Crooning ballads, however, didn’t capitalize on her talents, and before long dad’s counsel was shunted aside by Aretha’s relationship and marriage to Ted White (Marlon Wayans, effective in a dramatic turn), a slick hustler whose temper and jealousy go hand in hand with his conviction that he knows what’s best for his wife’s career.

Jennifer Hudson in

Related article Jennifer Hudson thinks she knows why Aretha Franklin chose her for 'Respect'

It’s around then that “Respect” earns its biggest dollops of it, presenting the recording sessions that birthed some of Franklin’s signature hits. Not only do those sequences give Hudson an opportunity to shine, but they conjure an appreciation for Aretha’s artistry as seen through the eyes of the musicians accompanying her, always a challenge with this sort of biographical tale.

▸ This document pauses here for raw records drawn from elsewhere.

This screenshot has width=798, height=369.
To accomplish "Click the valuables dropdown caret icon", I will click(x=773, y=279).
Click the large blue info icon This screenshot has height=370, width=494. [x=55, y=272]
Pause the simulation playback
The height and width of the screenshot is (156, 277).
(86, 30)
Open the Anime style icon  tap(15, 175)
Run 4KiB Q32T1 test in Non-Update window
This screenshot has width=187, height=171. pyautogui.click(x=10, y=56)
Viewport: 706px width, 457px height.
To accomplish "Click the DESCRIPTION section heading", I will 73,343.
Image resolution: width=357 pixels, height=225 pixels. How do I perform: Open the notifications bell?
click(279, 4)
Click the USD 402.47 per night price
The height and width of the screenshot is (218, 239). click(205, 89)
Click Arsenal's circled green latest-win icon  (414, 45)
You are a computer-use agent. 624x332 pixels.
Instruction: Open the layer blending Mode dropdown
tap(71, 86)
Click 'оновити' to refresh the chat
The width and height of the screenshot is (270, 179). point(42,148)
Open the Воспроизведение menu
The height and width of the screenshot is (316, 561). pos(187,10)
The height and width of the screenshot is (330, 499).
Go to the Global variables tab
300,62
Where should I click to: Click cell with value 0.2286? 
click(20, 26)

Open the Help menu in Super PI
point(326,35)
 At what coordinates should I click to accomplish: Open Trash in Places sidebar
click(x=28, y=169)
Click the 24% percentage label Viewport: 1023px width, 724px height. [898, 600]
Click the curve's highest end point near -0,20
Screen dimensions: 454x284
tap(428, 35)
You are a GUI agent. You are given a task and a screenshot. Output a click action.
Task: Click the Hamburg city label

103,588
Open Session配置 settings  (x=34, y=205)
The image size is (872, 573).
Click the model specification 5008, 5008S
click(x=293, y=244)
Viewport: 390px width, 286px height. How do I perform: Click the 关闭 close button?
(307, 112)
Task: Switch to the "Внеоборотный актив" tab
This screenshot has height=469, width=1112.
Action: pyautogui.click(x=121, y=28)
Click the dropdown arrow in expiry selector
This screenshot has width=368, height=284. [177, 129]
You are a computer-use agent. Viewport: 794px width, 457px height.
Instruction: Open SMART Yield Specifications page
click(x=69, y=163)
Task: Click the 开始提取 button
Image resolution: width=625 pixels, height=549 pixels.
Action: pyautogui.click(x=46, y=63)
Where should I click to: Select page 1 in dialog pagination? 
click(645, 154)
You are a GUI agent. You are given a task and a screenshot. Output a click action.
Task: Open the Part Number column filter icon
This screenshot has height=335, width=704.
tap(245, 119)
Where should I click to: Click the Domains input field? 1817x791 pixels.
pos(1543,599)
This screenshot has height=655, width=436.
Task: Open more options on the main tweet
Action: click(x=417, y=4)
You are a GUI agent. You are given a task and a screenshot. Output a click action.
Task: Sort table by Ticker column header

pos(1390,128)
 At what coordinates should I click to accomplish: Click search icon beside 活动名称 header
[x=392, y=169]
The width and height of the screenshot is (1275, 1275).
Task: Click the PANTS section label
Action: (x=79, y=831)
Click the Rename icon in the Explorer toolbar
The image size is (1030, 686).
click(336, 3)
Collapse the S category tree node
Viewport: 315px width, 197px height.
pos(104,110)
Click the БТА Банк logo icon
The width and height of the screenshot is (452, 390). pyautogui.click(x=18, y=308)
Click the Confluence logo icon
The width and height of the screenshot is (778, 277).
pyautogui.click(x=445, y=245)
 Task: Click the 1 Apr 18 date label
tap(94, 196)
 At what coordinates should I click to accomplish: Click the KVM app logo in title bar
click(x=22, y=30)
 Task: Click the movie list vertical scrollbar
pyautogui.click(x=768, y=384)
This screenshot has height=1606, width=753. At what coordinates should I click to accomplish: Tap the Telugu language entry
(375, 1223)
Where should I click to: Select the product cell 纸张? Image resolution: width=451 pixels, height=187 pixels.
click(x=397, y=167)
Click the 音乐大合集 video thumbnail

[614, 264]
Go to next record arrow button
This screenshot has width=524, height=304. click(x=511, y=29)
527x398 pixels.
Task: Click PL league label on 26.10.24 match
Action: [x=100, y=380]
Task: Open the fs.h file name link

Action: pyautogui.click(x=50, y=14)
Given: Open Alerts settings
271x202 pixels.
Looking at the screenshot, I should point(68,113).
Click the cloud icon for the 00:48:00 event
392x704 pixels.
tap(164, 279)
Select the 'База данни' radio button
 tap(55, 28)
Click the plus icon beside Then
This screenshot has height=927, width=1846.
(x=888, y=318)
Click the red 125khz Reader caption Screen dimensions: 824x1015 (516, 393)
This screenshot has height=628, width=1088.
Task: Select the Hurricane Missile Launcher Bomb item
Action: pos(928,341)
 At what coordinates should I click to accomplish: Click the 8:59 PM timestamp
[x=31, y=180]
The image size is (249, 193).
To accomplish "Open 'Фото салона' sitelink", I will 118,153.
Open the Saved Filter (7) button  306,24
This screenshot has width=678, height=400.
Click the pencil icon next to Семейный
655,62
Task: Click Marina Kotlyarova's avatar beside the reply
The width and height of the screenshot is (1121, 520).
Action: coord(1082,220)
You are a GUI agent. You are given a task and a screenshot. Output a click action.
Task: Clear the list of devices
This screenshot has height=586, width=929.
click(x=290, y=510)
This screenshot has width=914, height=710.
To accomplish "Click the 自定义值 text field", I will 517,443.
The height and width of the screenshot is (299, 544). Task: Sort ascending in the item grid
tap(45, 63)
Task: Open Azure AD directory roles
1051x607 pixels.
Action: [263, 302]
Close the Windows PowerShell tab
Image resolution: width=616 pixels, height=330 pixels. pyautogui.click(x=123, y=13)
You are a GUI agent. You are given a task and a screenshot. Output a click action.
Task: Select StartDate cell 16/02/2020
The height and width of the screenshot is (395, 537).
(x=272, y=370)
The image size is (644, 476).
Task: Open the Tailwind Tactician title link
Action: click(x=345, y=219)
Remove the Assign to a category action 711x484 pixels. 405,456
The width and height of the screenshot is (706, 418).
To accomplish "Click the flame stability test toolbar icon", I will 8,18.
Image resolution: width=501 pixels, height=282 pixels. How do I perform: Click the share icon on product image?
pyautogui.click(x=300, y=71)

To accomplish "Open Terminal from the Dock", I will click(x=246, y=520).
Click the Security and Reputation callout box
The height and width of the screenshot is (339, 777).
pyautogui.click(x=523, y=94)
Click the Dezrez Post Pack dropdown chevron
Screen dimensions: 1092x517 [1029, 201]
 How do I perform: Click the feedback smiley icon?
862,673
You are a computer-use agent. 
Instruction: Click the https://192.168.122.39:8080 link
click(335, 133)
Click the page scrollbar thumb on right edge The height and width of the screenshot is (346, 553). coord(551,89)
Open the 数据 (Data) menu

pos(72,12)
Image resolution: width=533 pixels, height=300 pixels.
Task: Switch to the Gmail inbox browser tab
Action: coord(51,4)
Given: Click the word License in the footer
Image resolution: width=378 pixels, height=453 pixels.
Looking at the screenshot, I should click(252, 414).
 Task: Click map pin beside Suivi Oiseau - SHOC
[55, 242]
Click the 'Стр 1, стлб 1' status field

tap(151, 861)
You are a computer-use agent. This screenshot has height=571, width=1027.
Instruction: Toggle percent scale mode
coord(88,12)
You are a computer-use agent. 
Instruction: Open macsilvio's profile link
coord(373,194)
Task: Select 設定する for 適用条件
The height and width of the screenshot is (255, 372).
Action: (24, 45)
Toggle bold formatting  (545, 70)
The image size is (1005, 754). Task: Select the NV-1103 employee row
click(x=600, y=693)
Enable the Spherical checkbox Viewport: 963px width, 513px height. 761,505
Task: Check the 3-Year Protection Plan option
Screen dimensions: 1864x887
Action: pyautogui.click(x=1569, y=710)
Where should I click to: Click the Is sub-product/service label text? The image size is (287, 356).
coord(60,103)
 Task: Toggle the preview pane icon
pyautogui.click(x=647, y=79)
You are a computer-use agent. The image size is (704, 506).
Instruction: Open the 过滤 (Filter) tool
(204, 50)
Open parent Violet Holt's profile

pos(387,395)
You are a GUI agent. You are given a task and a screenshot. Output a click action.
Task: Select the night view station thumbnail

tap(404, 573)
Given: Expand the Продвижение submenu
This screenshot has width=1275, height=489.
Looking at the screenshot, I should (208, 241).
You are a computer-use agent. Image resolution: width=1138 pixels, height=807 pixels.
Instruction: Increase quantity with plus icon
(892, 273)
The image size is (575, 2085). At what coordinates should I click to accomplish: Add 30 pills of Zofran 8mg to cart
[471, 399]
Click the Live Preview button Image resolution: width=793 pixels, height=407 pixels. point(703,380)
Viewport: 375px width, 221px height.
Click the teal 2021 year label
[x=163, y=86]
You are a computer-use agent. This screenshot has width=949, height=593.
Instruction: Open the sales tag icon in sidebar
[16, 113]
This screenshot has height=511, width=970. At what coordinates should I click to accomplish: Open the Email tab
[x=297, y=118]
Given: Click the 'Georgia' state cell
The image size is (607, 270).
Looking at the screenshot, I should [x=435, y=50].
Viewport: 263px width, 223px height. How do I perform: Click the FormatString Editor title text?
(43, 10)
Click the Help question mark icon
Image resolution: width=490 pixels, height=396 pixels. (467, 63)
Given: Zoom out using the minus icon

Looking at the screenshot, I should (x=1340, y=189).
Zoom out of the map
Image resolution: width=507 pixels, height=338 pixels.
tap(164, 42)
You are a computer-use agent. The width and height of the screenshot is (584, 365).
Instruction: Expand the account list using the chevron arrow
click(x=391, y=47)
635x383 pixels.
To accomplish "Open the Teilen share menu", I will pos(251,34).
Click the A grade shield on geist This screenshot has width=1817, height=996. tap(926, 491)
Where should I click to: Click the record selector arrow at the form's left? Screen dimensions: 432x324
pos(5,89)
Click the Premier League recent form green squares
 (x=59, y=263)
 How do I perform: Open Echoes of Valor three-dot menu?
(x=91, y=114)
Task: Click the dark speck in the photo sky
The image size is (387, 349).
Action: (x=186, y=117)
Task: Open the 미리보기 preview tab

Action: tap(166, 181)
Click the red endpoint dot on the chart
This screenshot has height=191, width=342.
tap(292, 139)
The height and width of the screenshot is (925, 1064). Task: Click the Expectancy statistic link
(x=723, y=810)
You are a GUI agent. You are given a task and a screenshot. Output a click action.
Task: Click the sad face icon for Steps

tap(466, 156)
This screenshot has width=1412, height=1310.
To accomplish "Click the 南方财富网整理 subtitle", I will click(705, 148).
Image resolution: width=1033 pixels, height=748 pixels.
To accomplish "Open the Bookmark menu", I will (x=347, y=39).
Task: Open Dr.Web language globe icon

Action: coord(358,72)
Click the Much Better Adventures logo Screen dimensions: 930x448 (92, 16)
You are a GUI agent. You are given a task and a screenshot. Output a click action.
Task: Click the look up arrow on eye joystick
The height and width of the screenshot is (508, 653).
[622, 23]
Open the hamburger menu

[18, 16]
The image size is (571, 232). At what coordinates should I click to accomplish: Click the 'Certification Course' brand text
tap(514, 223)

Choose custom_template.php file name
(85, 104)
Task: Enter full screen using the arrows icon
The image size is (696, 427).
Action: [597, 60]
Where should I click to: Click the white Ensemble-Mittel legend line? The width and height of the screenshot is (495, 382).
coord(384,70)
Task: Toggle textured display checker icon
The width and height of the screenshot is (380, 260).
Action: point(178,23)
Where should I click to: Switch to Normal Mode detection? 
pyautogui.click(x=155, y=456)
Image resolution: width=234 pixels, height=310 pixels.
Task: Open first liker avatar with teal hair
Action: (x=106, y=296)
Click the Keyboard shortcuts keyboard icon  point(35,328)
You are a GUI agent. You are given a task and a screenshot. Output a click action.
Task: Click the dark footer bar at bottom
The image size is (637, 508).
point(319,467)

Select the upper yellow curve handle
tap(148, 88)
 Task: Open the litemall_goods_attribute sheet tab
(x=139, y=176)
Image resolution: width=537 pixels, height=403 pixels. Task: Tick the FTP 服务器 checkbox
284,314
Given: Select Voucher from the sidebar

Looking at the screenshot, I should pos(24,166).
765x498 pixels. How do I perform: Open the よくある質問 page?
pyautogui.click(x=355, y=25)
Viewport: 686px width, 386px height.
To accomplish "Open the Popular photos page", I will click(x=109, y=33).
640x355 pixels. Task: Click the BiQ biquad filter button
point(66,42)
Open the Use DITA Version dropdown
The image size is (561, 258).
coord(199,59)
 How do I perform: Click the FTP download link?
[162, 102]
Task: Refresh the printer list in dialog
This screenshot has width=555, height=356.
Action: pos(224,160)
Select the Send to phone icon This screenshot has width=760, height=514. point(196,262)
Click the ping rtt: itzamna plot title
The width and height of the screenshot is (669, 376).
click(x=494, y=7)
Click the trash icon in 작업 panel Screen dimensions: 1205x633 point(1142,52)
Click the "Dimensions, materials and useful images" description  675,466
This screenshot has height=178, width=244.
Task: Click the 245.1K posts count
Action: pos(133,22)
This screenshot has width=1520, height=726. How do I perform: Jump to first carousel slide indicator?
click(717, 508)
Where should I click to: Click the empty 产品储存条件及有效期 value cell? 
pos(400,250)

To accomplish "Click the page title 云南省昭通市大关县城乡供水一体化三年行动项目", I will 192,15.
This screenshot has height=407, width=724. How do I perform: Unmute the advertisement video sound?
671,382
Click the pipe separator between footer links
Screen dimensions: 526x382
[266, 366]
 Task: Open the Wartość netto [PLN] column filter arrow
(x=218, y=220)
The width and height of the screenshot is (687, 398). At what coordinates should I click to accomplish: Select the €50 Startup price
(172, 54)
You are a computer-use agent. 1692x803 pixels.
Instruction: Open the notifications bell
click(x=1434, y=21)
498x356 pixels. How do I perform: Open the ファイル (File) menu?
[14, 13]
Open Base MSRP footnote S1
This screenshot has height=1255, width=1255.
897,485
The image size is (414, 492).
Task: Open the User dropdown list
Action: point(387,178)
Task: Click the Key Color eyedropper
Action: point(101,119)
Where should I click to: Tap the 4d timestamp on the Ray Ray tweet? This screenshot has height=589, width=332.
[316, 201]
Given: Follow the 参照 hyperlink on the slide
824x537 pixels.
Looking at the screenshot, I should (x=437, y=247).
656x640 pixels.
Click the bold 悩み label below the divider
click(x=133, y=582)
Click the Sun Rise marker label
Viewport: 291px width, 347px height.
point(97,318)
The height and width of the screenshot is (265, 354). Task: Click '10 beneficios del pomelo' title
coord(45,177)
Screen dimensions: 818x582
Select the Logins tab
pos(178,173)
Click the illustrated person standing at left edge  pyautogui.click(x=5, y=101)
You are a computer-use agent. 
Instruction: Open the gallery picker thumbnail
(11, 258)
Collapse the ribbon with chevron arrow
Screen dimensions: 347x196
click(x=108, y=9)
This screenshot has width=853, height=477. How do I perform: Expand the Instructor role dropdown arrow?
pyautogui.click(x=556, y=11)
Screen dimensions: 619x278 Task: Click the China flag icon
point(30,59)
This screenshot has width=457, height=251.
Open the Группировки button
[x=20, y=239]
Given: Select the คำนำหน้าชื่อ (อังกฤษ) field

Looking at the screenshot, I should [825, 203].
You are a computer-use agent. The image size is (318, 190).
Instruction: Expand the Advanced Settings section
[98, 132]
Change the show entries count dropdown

Still, the movie’s structure – directed by Liesl Tommy from Tracey Scott Wilson’s screenplay – feels as if it somewhat arbitrarily bounces from one moment to the next over what amounts to this pivotal 20-year span.

That stretch includes Franklin’s involvement in the civil-rights movement and friendship with Martin Luther King Jr. (Gilbert Glenn Brown), but it also leaves lots of material on the cutting-room floor, as evidenced by a closing clip and lengthy crawl that details what a force the Queen remained late into her life.

To its credit “Respect” depicts Franklin’s bouts with alcohol and snappishness toward those close to her, including her sisters, creating a flawed, three-dimensional character. The supporting cast also includes Marc Maron as producer Jerry Wexler, who respected his star enough to accede to her creative demands, though seldom without a good deal of exasperation and complaining.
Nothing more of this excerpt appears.